* _Problem to work on_: Reproduce the section of the Vertex AI Pipelines text that starts at "Use[ Kubeflow](https://www.kubeflow.org/) Pipelines" and ends at "with pipeline orchestration.", without changing a word.

----- Given passage

# 02c - Vertex AI > Pipelines - AutoML with clients (code) In automated pipeline

Use[ Kubeflow](https://www.kubeflow.org/) Pipelines running on [Vertex AI Pipelines](https://cloud.google.com/vertex-ai/docs/pipelines/introduction) to orchestrate the process of training a custom model with AutoML Tabular and deploy it to a Vertex AI Endpoint for serving (online and batch) predictions and explanations.  This demonstrates how to automate the processes of (02a) or (02b) with pipeline orchestration.

**Prerequisites:**

-  01 -  BigQuery - Table Data Source

**Overview:**

-  Use Kubeflow Python SDK to build a pipeline
   -  Create pipeline using Google Cloud Pipeline Components (from google_cloud_pipeline_components import aiplatform as gcc_aip)

----------
----- Raw data

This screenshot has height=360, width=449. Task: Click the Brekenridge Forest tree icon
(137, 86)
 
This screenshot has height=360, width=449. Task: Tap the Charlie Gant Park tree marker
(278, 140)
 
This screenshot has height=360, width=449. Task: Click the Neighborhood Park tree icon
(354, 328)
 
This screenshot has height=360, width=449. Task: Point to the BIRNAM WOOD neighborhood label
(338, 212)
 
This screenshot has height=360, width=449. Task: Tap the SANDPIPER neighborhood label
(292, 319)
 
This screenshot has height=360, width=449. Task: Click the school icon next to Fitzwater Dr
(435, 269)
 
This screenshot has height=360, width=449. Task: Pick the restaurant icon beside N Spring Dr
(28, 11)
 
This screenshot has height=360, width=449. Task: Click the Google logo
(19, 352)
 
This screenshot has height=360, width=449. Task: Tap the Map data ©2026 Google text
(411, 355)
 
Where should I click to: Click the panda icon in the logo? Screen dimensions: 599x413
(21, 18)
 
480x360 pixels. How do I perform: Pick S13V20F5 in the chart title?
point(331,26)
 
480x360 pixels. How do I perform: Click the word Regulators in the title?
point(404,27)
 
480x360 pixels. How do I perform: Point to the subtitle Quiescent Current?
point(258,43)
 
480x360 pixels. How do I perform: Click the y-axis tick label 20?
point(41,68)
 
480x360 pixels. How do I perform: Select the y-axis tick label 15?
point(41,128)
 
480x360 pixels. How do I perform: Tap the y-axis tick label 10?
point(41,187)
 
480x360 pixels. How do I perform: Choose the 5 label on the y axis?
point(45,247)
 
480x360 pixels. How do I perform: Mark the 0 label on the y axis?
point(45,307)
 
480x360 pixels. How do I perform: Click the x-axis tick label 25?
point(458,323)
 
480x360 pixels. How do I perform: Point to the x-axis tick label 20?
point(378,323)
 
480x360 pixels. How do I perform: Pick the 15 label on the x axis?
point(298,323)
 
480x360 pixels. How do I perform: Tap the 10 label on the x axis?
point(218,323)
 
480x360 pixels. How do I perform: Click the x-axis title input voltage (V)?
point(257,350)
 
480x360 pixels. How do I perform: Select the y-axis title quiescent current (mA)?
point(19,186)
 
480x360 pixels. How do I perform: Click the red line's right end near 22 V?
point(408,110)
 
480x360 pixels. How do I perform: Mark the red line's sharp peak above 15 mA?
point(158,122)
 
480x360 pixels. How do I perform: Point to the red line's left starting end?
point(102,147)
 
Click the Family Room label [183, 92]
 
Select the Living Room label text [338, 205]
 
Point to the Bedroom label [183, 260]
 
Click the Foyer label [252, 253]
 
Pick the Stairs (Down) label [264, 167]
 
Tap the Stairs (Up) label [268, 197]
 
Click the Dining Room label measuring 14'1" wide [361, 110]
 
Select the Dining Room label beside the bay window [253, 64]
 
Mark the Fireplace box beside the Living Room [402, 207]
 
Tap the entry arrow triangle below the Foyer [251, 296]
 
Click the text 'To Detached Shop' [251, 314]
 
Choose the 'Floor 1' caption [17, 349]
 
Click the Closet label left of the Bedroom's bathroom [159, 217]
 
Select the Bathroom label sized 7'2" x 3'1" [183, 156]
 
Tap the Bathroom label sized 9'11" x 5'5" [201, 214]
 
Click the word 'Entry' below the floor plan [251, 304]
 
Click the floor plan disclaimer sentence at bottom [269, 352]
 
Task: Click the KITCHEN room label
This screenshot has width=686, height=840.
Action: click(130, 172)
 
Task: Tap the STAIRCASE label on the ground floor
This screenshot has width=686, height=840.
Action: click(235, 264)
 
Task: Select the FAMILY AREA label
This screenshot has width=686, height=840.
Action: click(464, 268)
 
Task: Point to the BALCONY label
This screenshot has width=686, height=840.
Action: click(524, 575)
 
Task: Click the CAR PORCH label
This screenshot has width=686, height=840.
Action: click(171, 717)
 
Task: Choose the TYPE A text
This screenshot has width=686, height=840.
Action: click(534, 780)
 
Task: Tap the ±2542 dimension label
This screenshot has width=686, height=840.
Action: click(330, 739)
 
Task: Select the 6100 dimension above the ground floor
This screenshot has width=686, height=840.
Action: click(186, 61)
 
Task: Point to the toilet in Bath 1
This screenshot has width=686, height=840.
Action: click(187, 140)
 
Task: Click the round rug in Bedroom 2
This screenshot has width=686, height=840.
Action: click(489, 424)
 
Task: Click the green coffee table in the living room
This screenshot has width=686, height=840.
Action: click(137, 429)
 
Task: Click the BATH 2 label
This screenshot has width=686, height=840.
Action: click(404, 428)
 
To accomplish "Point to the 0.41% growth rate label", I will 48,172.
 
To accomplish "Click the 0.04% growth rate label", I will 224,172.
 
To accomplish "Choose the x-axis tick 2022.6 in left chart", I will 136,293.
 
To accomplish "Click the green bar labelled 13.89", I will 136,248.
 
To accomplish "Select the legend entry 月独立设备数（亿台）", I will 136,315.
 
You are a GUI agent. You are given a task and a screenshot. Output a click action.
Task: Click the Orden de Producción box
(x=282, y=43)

----------

* _Right answer_:
Use[ Kubeflow](https://www.kubeflow.org/) Pipelines running on [Vertex AI Pipelines](https://cloud.google.com/vertex-ai/docs/pipelines/introduction) to orchestrate the process of training a custom model with AutoML Tabular and deploy it to a Vertex AI Endpoint for serving (online and batch) predictions and explanations.  This demonstrates how to automate the processes of (02a) or (02b) with pipeline orchestration.